- _Your goal_
The records that follow are to be given again exactly.

- _Records excerpted from a collection_
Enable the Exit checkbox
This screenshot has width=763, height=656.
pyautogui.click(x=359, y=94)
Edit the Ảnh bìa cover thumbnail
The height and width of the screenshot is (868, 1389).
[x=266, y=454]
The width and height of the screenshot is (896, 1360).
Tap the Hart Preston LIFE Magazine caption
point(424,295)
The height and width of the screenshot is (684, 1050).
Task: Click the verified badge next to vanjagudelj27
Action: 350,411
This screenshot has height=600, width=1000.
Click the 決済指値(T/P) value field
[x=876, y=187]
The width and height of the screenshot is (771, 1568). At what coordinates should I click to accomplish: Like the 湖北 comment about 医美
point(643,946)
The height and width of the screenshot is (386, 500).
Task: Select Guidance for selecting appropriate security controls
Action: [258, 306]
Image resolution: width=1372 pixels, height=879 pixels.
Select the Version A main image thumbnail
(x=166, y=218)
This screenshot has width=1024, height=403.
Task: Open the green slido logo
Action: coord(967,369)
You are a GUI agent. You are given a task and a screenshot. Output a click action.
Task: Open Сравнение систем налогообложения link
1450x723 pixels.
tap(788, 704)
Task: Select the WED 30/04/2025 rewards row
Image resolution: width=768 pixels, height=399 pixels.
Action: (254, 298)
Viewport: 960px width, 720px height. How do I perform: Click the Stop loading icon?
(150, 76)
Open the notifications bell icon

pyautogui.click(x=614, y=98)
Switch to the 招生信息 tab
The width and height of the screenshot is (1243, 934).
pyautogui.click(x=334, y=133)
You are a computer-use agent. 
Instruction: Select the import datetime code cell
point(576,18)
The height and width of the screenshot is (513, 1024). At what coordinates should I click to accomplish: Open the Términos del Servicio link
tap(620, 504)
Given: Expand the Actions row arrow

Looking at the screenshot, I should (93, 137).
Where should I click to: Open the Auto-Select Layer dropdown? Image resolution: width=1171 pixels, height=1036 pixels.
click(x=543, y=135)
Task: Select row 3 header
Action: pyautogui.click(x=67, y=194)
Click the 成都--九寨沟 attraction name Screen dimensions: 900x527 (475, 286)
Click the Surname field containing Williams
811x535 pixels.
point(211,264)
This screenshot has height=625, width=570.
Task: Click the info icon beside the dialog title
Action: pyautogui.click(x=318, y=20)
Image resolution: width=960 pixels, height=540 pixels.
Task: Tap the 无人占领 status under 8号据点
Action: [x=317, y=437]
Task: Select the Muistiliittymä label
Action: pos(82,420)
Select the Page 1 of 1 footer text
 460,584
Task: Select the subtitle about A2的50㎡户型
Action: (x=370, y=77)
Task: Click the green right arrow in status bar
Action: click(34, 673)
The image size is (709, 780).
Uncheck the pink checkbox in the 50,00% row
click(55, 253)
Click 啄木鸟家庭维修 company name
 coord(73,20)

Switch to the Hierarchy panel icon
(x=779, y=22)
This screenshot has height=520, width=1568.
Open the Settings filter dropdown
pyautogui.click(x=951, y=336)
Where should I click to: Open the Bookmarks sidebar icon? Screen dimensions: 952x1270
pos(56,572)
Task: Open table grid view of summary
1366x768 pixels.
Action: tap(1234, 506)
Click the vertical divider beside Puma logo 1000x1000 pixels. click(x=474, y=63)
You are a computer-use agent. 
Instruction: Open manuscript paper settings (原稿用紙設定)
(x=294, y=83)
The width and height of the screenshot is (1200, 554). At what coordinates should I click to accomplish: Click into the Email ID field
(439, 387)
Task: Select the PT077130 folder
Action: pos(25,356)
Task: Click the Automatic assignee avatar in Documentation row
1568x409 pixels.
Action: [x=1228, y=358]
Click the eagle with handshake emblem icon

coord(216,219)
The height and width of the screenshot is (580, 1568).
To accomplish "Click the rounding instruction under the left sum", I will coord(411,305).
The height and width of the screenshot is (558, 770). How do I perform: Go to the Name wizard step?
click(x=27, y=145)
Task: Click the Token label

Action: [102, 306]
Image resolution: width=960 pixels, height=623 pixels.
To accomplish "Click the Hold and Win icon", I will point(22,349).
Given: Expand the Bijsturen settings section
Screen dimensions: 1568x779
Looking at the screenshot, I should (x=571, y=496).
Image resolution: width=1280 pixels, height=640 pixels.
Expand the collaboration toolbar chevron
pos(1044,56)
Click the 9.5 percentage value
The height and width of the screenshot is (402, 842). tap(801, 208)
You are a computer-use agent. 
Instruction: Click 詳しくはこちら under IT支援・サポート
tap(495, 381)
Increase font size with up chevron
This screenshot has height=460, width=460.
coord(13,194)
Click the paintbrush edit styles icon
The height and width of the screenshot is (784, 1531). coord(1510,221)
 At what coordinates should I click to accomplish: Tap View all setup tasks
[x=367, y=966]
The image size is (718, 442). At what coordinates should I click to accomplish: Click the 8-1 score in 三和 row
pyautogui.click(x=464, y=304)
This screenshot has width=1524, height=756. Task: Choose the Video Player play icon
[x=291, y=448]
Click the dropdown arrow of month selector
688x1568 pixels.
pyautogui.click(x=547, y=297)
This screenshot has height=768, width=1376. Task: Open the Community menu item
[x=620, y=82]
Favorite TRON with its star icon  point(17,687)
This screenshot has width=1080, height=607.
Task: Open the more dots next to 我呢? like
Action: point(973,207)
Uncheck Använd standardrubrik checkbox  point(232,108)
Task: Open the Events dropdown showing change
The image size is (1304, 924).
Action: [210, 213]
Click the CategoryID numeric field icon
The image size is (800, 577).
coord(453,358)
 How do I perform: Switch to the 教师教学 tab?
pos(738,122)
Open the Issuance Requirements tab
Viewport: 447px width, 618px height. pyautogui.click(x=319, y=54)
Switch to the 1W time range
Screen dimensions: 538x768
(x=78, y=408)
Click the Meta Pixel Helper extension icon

- _Task solution_
Enable the Exit checkbox
This screenshot has width=763, height=656.
pyautogui.click(x=359, y=94)
Edit the Ảnh bìa cover thumbnail
The height and width of the screenshot is (868, 1389).
[x=266, y=454]
The width and height of the screenshot is (896, 1360).
Tap the Hart Preston LIFE Magazine caption
point(424,295)
The height and width of the screenshot is (684, 1050).
Task: Click the verified badge next to vanjagudelj27
Action: 350,411
This screenshot has height=600, width=1000.
Click the 決済指値(T/P) value field
[x=876, y=187]
The width and height of the screenshot is (771, 1568). At what coordinates should I click to accomplish: Like the 湖北 comment about 医美
point(643,946)
The height and width of the screenshot is (386, 500).
Task: Select Guidance for selecting appropriate security controls
Action: [258, 306]
Image resolution: width=1372 pixels, height=879 pixels.
Select the Version A main image thumbnail
(x=166, y=218)
This screenshot has width=1024, height=403.
Task: Open the green slido logo
Action: coord(967,369)
You are a GUI agent. You are given a task and a screenshot. Output a click action.
Task: Open Сравнение систем налогообложения link
1450x723 pixels.
tap(788, 704)
Task: Select the WED 30/04/2025 rewards row
Image resolution: width=768 pixels, height=399 pixels.
Action: (254, 298)
Viewport: 960px width, 720px height. How do I perform: Click the Stop loading icon?
(150, 76)
Open the notifications bell icon

pyautogui.click(x=614, y=98)
Switch to the 招生信息 tab
The width and height of the screenshot is (1243, 934).
pyautogui.click(x=334, y=133)
You are a computer-use agent. 
Instruction: Select the import datetime code cell
point(576,18)
The height and width of the screenshot is (513, 1024). At what coordinates should I click to accomplish: Open the Términos del Servicio link
tap(620, 504)
Given: Expand the Actions row arrow

Looking at the screenshot, I should (93, 137).
Where should I click to: Open the Auto-Select Layer dropdown? Image resolution: width=1171 pixels, height=1036 pixels.
click(x=543, y=135)
Task: Select row 3 header
Action: pyautogui.click(x=67, y=194)
Click the 成都--九寨沟 attraction name Screen dimensions: 900x527 (475, 286)
Click the Surname field containing Williams
811x535 pixels.
point(211,264)
This screenshot has height=625, width=570.
Task: Click the info icon beside the dialog title
Action: pyautogui.click(x=318, y=20)
Image resolution: width=960 pixels, height=540 pixels.
Task: Tap the 无人占领 status under 8号据点
Action: [x=317, y=437]
Task: Select the Muistiliittymä label
Action: pos(82,420)
Select the Page 1 of 1 footer text
 460,584
Task: Select the subtitle about A2的50㎡户型
Action: (x=370, y=77)
Task: Click the green right arrow in status bar
Action: click(34, 673)
The image size is (709, 780).
Uncheck the pink checkbox in the 50,00% row
click(55, 253)
Click 啄木鸟家庭维修 company name
 coord(73,20)

Switch to the Hierarchy panel icon
(x=779, y=22)
This screenshot has height=520, width=1568.
Open the Settings filter dropdown
pyautogui.click(x=951, y=336)
Where should I click to: Open the Bookmarks sidebar icon? Screen dimensions: 952x1270
pos(56,572)
Task: Open table grid view of summary
1366x768 pixels.
Action: tap(1234, 506)
Click the vertical divider beside Puma logo 1000x1000 pixels. click(x=474, y=63)
You are a computer-use agent. 
Instruction: Open manuscript paper settings (原稿用紙設定)
(x=294, y=83)
The width and height of the screenshot is (1200, 554). At what coordinates should I click to accomplish: Click into the Email ID field
(439, 387)
Task: Select the PT077130 folder
Action: pos(25,356)
Task: Click the Automatic assignee avatar in Documentation row
1568x409 pixels.
Action: [x=1228, y=358]
Click the eagle with handshake emblem icon

coord(216,219)
The height and width of the screenshot is (580, 1568).
To accomplish "Click the rounding instruction under the left sum", I will coord(411,305).
The height and width of the screenshot is (558, 770). How do I perform: Go to the Name wizard step?
click(x=27, y=145)
Task: Click the Token label

Action: [102, 306]
Image resolution: width=960 pixels, height=623 pixels.
To accomplish "Click the Hold and Win icon", I will point(22,349).
Given: Expand the Bijsturen settings section
Screen dimensions: 1568x779
Looking at the screenshot, I should (x=571, y=496).
Image resolution: width=1280 pixels, height=640 pixels.
Expand the collaboration toolbar chevron
pos(1044,56)
Click the 9.5 percentage value
The height and width of the screenshot is (402, 842). tap(801, 208)
You are a computer-use agent. 
Instruction: Click 詳しくはこちら under IT支援・サポート
tap(495, 381)
Increase font size with up chevron
This screenshot has height=460, width=460.
coord(13,194)
Click the paintbrush edit styles icon
The height and width of the screenshot is (784, 1531). coord(1510,221)
 At what coordinates should I click to accomplish: Tap View all setup tasks
[x=367, y=966]
The image size is (718, 442). At what coordinates should I click to accomplish: Click the 8-1 score in 三和 row
pyautogui.click(x=464, y=304)
This screenshot has width=1524, height=756. Task: Choose the Video Player play icon
[x=291, y=448]
Click the dropdown arrow of month selector
688x1568 pixels.
pyautogui.click(x=547, y=297)
This screenshot has height=768, width=1376. Task: Open the Community menu item
[x=620, y=82]
Favorite TRON with its star icon  point(17,687)
This screenshot has width=1080, height=607.
Task: Open the more dots next to 我呢? like
Action: point(973,207)
Uncheck Använd standardrubrik checkbox  point(232,108)
Task: Open the Events dropdown showing change
The image size is (1304, 924).
Action: [210, 213]
Click the CategoryID numeric field icon
The image size is (800, 577).
coord(453,358)
 How do I perform: Switch to the 教师教学 tab?
pos(738,122)
Open the Issuance Requirements tab
Viewport: 447px width, 618px height. pyautogui.click(x=319, y=54)
Switch to the 1W time range
Screen dimensions: 538x768
(x=78, y=408)
Click the Meta Pixel Helper extension icon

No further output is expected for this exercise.